:: Problem to solve ::
Pictures aside, copy exactly each line from the one that holds "Where should I click to: Click" through the last line of the records below.

(Stored data)
====

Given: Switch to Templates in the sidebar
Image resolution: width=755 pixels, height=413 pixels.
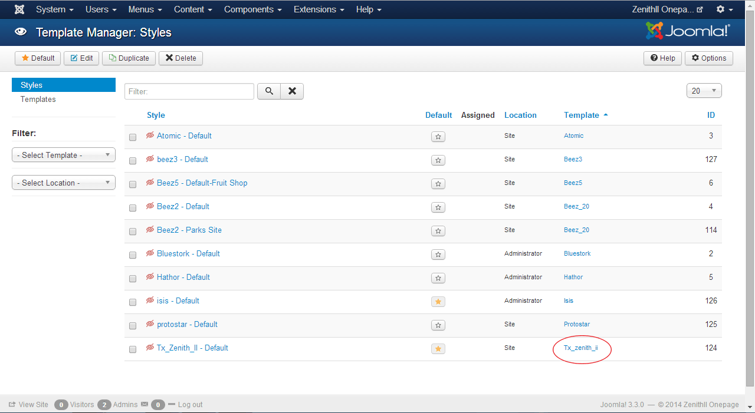Looking at the screenshot, I should [x=38, y=100].
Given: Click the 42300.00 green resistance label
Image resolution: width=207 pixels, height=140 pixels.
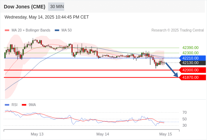Looking at the screenshot, I should point(191,53).
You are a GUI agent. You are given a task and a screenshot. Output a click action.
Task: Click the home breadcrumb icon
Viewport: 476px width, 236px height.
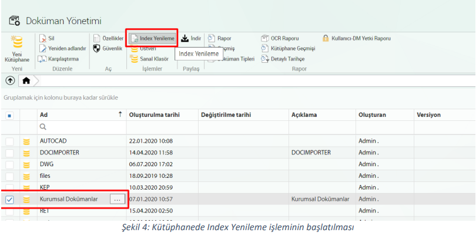tap(26, 80)
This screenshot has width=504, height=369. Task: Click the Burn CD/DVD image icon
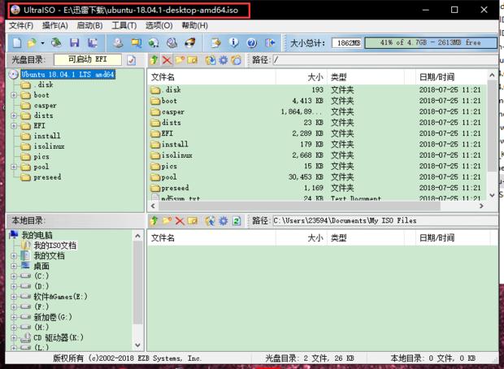tap(189, 43)
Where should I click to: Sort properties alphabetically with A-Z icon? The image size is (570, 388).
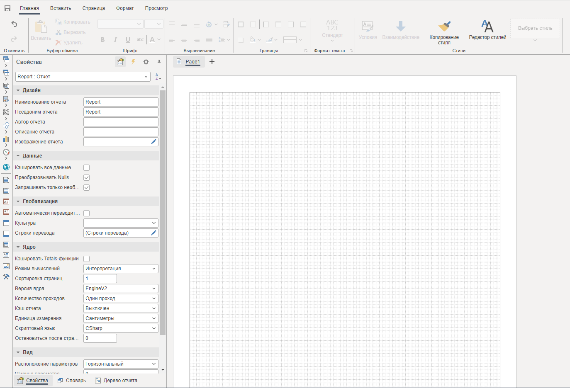point(158,77)
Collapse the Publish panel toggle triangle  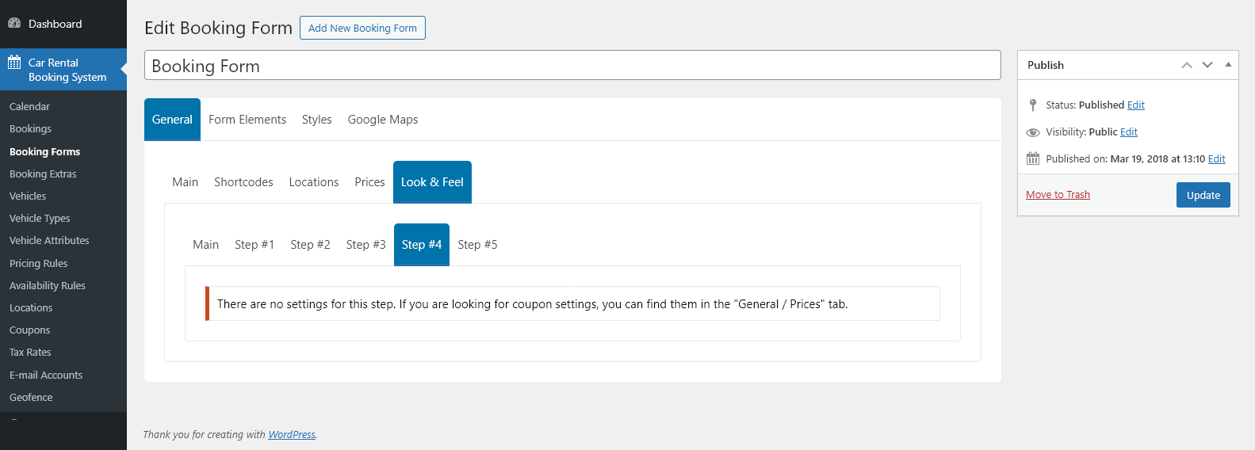tap(1228, 65)
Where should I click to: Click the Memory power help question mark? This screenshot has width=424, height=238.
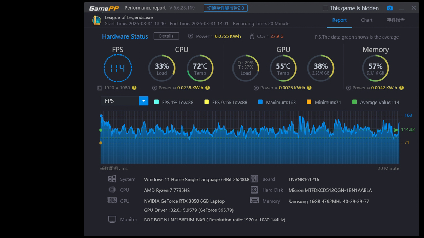click(x=401, y=88)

====

:: Exercise answer ::
Where should I click to: Click the Memory power help question mark? This screenshot has width=424, height=238.
click(x=401, y=88)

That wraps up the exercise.